[Entries taken from a collection]
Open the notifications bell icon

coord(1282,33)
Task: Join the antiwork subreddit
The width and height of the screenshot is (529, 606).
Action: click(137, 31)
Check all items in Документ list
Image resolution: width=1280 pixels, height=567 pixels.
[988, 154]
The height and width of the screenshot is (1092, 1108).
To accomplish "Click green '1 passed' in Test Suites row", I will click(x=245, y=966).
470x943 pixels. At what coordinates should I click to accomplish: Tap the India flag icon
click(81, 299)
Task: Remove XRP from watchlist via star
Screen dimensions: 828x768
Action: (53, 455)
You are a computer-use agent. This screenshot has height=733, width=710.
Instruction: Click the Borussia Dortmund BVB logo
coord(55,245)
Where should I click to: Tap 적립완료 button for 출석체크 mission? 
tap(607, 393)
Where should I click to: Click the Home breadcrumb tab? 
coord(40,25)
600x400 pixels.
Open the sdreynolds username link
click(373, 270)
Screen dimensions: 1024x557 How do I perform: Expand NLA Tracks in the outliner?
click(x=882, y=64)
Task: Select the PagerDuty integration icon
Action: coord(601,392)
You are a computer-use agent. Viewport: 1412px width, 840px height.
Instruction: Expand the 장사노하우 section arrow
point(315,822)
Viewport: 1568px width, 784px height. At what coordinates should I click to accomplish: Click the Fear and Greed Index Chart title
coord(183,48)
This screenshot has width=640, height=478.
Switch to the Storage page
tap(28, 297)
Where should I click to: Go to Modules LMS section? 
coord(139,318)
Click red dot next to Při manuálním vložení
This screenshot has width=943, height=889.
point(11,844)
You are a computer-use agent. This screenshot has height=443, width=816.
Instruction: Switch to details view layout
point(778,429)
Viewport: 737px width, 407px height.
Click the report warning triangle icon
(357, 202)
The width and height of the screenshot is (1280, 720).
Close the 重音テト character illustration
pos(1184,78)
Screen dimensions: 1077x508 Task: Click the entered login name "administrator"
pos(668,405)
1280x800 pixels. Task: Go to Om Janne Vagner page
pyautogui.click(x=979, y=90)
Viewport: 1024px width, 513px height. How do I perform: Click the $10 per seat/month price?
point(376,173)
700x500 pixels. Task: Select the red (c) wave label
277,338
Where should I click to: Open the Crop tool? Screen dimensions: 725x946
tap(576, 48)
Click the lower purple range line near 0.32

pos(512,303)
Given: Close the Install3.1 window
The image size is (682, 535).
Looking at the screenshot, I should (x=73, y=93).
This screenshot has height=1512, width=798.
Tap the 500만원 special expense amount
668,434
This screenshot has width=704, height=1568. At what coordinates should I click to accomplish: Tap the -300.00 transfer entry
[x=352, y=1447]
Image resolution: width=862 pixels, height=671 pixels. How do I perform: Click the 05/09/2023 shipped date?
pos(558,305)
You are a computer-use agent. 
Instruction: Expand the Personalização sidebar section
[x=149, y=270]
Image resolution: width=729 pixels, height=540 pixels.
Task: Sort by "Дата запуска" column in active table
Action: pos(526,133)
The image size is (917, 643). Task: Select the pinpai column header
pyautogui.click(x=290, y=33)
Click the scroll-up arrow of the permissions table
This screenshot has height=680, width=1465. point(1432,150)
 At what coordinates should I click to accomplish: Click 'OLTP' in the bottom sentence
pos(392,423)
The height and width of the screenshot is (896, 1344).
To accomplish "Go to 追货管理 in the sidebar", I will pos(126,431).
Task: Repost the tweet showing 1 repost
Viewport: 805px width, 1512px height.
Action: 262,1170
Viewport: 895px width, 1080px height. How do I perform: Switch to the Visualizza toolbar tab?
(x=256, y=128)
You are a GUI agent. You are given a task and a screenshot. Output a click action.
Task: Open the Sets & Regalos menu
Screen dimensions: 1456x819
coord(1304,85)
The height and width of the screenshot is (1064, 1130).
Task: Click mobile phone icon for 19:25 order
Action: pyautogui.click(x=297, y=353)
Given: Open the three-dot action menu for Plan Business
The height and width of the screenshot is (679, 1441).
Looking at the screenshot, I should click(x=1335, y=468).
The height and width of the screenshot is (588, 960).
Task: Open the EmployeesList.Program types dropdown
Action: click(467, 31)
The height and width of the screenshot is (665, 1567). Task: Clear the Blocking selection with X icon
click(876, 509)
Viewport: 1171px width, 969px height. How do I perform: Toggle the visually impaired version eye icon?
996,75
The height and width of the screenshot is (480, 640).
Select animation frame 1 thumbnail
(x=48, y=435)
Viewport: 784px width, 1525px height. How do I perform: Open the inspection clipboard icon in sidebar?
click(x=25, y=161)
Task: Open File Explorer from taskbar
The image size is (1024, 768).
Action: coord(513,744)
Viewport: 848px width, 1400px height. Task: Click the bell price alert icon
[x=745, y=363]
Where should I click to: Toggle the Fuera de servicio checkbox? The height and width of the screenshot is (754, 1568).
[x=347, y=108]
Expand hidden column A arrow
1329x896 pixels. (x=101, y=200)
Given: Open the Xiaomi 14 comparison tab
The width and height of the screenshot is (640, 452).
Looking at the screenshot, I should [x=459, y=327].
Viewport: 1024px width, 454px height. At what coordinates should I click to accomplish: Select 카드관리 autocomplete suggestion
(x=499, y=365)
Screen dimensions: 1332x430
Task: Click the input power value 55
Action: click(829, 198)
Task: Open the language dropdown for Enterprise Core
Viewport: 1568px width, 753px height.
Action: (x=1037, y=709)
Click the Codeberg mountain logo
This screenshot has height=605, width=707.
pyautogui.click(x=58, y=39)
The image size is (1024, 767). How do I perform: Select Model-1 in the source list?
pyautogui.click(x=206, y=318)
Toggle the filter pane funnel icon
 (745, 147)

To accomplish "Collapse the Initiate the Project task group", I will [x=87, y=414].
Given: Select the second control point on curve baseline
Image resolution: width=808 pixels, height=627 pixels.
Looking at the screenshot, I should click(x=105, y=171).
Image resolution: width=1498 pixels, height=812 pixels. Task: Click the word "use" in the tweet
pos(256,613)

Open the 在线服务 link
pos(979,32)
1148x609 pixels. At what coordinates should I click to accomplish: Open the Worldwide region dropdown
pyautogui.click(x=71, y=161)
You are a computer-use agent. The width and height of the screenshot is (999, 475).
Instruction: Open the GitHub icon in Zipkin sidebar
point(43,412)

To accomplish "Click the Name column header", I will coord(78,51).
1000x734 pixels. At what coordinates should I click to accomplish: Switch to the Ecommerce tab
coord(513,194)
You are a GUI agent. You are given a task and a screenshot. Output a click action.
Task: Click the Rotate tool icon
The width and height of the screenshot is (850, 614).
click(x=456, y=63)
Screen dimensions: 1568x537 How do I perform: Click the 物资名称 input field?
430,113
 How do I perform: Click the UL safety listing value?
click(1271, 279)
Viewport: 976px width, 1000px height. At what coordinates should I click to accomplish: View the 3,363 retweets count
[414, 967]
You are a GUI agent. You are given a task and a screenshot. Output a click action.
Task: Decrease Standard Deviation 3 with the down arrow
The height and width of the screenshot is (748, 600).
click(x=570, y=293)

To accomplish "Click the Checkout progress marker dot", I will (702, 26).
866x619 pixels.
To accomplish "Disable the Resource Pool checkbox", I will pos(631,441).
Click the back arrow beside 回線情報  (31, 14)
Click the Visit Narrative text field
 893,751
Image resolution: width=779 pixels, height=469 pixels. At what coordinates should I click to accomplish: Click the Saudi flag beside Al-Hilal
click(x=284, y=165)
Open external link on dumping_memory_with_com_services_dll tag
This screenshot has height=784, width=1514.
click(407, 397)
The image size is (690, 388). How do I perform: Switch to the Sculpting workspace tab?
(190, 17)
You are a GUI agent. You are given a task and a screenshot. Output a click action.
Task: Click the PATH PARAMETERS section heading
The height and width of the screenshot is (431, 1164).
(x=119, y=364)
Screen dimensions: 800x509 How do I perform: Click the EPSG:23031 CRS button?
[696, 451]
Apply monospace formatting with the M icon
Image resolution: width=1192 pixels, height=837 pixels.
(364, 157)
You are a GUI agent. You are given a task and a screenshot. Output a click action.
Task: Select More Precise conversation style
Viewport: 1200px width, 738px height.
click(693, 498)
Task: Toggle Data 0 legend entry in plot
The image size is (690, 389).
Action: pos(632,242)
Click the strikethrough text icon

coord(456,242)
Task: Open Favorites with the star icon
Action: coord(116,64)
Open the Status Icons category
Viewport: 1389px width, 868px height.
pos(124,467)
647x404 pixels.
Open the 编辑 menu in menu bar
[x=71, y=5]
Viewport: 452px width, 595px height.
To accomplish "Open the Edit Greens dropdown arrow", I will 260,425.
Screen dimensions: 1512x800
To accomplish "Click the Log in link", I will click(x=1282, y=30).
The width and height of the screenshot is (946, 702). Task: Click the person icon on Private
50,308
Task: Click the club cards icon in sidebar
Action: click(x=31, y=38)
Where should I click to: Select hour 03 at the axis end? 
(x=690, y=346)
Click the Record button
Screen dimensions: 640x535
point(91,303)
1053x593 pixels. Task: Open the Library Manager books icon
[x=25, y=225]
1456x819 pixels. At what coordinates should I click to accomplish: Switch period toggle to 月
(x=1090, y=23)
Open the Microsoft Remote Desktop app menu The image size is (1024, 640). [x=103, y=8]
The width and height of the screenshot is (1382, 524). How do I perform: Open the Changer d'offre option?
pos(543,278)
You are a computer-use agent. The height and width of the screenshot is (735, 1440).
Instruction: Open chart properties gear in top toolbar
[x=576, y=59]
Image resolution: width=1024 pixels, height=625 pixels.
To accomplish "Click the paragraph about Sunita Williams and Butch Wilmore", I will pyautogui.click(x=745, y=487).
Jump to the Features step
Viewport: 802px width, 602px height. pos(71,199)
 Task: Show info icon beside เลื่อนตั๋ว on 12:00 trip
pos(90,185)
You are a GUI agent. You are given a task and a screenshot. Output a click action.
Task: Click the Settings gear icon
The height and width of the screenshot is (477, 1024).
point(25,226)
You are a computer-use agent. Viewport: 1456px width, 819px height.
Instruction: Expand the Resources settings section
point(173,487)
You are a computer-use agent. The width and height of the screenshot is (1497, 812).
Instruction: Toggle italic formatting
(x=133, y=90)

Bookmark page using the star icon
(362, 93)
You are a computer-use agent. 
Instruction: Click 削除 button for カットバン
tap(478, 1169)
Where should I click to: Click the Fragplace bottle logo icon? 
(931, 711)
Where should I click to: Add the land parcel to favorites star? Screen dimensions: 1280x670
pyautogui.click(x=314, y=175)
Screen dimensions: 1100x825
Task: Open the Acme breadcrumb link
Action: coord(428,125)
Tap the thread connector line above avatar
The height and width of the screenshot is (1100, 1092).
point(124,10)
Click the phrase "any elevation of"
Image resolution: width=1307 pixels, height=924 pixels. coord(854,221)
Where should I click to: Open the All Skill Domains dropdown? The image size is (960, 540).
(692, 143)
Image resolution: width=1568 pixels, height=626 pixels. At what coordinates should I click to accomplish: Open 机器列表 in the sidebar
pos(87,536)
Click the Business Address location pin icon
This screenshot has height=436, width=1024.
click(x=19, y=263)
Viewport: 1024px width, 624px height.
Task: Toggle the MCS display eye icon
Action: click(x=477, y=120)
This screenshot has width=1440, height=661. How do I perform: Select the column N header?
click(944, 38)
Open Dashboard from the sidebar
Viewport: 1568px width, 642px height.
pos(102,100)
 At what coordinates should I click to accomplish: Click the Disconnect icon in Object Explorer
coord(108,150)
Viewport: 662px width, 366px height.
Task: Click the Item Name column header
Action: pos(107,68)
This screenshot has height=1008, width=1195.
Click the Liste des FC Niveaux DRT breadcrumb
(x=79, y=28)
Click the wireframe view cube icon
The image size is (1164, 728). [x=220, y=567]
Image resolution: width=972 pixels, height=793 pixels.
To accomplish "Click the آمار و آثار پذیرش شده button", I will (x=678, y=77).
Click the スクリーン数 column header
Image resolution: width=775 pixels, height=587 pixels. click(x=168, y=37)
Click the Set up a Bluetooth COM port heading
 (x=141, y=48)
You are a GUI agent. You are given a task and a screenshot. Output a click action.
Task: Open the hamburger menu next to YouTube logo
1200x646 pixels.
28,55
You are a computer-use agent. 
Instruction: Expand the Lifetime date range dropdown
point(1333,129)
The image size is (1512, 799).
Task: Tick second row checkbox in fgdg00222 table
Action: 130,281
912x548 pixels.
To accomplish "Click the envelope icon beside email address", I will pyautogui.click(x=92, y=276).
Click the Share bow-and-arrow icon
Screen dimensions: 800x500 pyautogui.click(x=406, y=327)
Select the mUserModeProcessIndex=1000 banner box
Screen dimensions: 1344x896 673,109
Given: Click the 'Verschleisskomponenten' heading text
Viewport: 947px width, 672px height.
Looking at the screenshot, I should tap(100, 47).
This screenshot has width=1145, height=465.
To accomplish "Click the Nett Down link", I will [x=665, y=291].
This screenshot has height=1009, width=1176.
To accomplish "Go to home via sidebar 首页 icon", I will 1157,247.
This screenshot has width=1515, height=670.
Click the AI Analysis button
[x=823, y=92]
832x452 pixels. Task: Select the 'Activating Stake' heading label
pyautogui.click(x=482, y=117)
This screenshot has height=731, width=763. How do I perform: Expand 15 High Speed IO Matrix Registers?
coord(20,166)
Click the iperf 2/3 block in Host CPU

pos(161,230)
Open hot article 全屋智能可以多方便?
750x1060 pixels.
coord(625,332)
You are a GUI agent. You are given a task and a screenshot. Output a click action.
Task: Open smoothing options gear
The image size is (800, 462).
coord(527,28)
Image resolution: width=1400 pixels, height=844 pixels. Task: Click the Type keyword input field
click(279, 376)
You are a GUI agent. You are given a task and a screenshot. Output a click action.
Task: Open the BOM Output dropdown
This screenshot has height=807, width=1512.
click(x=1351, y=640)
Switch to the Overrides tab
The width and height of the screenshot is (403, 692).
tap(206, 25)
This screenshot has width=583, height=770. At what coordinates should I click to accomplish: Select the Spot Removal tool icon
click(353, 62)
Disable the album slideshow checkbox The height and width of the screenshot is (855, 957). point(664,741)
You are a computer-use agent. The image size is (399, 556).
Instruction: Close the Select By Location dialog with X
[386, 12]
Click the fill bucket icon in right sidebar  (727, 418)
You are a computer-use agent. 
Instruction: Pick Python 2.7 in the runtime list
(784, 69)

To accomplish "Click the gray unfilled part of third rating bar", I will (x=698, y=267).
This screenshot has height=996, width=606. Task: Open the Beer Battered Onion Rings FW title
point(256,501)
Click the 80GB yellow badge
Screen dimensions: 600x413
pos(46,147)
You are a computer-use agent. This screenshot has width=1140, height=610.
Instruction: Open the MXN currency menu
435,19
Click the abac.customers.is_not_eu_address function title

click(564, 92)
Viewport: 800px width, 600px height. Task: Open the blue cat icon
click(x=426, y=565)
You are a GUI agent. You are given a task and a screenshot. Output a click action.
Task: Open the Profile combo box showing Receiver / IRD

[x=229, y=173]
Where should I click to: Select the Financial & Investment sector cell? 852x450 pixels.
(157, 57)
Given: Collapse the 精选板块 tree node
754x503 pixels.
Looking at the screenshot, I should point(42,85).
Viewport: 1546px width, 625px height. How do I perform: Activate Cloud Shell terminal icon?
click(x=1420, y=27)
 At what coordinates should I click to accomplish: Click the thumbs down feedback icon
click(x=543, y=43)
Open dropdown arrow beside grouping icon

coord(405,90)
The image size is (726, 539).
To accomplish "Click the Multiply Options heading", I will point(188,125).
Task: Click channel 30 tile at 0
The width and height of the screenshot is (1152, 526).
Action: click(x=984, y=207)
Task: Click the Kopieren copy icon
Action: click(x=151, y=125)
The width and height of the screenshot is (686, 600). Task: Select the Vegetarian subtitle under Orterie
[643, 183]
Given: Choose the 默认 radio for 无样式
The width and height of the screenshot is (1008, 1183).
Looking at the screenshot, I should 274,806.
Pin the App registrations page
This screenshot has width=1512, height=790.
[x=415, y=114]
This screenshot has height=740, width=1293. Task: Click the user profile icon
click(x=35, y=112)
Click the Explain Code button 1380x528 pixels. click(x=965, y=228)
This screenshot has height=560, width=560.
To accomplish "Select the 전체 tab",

» DIRECTIONS FOR THIS TASK
In the entries above, find each line with the word "Collapse" and return it.

» ANSWER SPACE
To accomplish "Collapse the Initiate the Project task group", I will [x=87, y=414].
Given: Collapse the 精选板块 tree node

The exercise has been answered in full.